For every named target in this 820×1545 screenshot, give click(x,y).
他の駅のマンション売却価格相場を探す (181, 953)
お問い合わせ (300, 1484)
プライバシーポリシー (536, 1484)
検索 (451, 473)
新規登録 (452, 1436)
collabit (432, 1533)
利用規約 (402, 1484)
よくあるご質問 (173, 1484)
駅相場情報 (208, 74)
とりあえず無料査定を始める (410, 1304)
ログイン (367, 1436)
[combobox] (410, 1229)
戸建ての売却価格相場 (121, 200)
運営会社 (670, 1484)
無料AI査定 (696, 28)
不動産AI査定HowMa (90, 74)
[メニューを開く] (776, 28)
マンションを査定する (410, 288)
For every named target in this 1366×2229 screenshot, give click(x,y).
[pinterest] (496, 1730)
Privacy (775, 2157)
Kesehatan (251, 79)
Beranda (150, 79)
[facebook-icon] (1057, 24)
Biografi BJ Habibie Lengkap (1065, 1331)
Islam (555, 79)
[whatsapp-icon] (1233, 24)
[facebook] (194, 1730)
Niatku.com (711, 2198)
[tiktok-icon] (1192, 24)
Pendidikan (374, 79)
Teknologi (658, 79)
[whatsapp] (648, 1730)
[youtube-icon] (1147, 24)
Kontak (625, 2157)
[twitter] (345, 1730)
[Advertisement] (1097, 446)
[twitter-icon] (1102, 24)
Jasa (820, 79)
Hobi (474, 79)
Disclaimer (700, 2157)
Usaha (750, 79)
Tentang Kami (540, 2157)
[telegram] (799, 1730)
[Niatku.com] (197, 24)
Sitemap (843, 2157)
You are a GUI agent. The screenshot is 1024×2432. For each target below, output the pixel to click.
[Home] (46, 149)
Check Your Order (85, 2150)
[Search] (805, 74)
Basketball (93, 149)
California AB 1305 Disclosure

# Instructions to follow:
Within the listing above, tally the lines holding the word "click". Give the tally only.

# Answer for the task:
3